Given this unspecified behavior, if the constructors are not functionality different and are only provided as a convenience or to be Pythonic, then it may be worth patching the class constructor in Python to always use the list constructor. For instance, a C++ extension example module would be renamed to _example, and example.py would perform the necessary patching. Here is a complete example:

#include <vector>
#include <boost/python.hpp>
#include <boost/python/stl_iterator.hpp>

/// @brief Type that allows for registration of conversions from
///        python iterable types.
struct iterable_converter
{
  /// @note Registers converter from a python interable type to the
  ///       provided type.
  template <typename Container>
  iterable_converter&
  from_python()
  {
    boost::python::converter::registry::push_back(
      &iterable_converter::convertible,
      &iterable_converter::construct<Container>,
      boost::python::type_id<Container>());
    return *this;
  }

  /// @brief Check if PyObject is iterable.
  static void* convertible(PyObject* object)
  {
    return PyObject_GetIter(object) ? object : NULL;
  }

  /// @brief Convert iterable PyObject to C++ container type.
  ///
  /// Container Concept requirements:
  ///
  ///   * Container::value_type is CopyConstructable.
  ///   * Container can be constructed and populated with two iterators.
  ///     I.e.

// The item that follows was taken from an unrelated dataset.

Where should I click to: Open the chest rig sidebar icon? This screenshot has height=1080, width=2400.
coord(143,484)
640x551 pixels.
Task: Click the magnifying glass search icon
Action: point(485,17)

Container(begin, end)
  template <typename Container>
  static void construct(
    PyObject* object,
    boost::python::converter::rvalue_from_python_stage1_data* data)
  {
    namespace python = boost::python;
    // Object is a borrowed reference, so create a handle indicting it is
    // borrowed for proper reference counting.
    python::handle<> handle(python::borrowed(object));

    // Obtain a handle to the memory block that the converter has allocated
    // for the C++ type.
    typedef python::converter::rvalue_from_python_storage<Container>
                                                                 storage_type;
    void* storage = reinterpret_cast<storage_type*>(data)->storage.bytes;

    typedef python::stl_input_iterator<typename Container::value_type>
                                                                     iterator;

    // Allocate the C++ type into the converter's memory block, and assign
    // its handle to the converter's convertible variable.  The C++
    // container is populated by passing the begin and end iterators of
    // the python object to the container's constructor.
    data->convertible = new (storage) Container(
      iterator(python::object(handle)), // begin
      iterator());                      // end
  }
};

/// @brief Mockup class.
struct spam
{
  explicit spam(const std::vector<int>&) {}
};

BOOST_PYTHON_MODULE(_example)
{
  namespace python = boost::python;

  // Register interable conversions.
  iterable_converter()
    .from_python<std::vector<int> >()
    ;

  // Expose Spam with a single constructor.  It will be adapted.
  python::class_<spam>("Spam", python::init<std::vector<int> >());
}

example.py that will patch _example.Spam.__init__:

from _example import *

def _patched_spam_init():
    ''' Monkey-patch Spam.__init__ to force the first argument to be
        iterable.

    '''
    # Get handle to delegate.
    _Spam_init = Spam.__init__

    # Patched method that delegates to the original.
    def patch(self, value):
        try:
            (x for x in value)
        except TypeError:
            value = [value]
        return _Spam_init(self, value)

    # Set __init__ to the patched method.
    Spam.__init__ = patch

_patched_spam_init()

The patching occurs transparently to the end user. The same Interactive Python code works:

>>> import example
>>> spam = example.Spam(42)
>>> spam = example.Spam([42])

If the constructors are functionality different, then patching may still be helpful. One could expose helper functions via make_constructor() with a unique tag type used to force the appropriately dispatch in Boost.Python. Then, the extension class could be monkey patched in Python to inspect the arguments and invoke the appropriate class constructor by the tag type. As the tag type is only used internally between the C++ extension and the patching Python module, the dispatching would be transparent to the end user.